---------- DATASET EXCERPTS

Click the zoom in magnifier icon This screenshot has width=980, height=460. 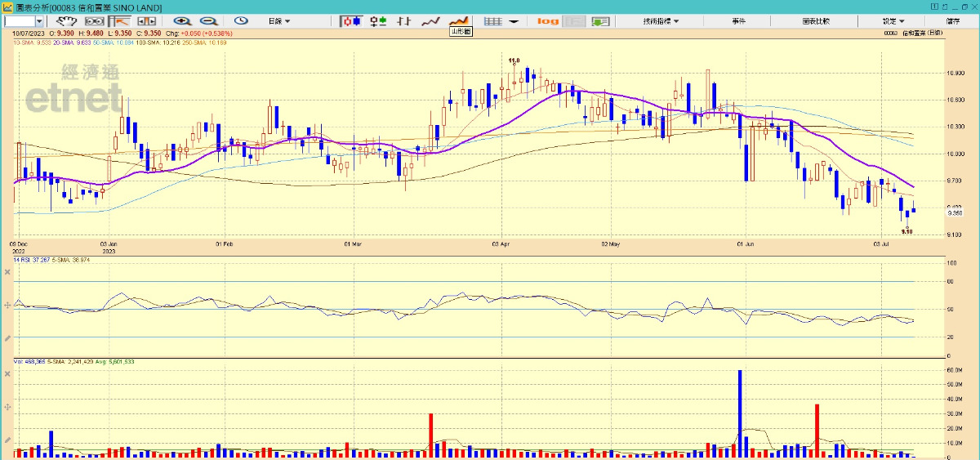point(181,20)
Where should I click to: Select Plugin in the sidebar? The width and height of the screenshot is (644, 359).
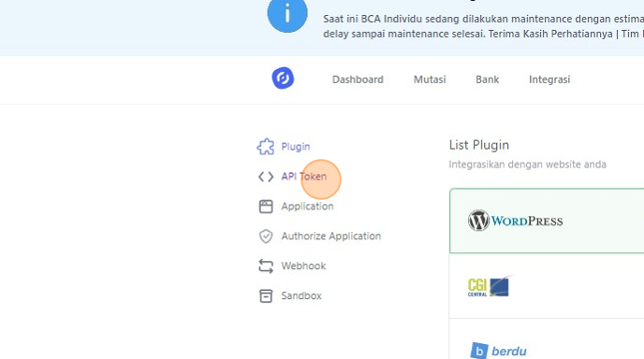pyautogui.click(x=295, y=147)
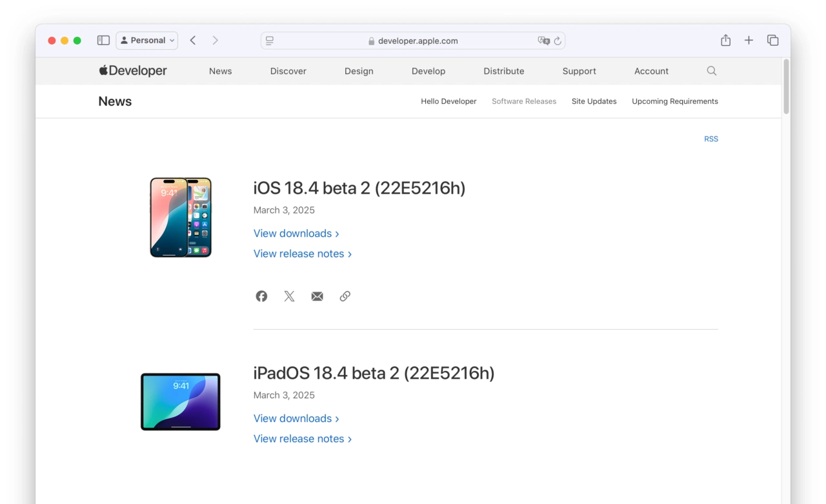
Task: Open Upcoming Requirements section
Action: pyautogui.click(x=674, y=101)
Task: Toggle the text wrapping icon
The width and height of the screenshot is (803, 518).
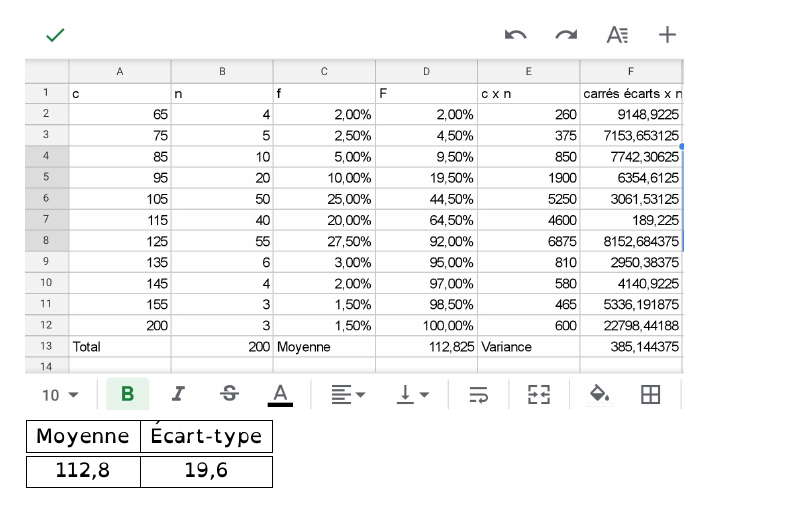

--------------------

ABOUT THIS EXERCISE: Return only the lines from the one that contains "Task: Toggle the text wrapping icon" through the closing line of the data, inclusive, reproduced exactly and with every picture left out.

EXERCISE RESULT:
Task: Toggle the text wrapping icon
The width and height of the screenshot is (803, 518).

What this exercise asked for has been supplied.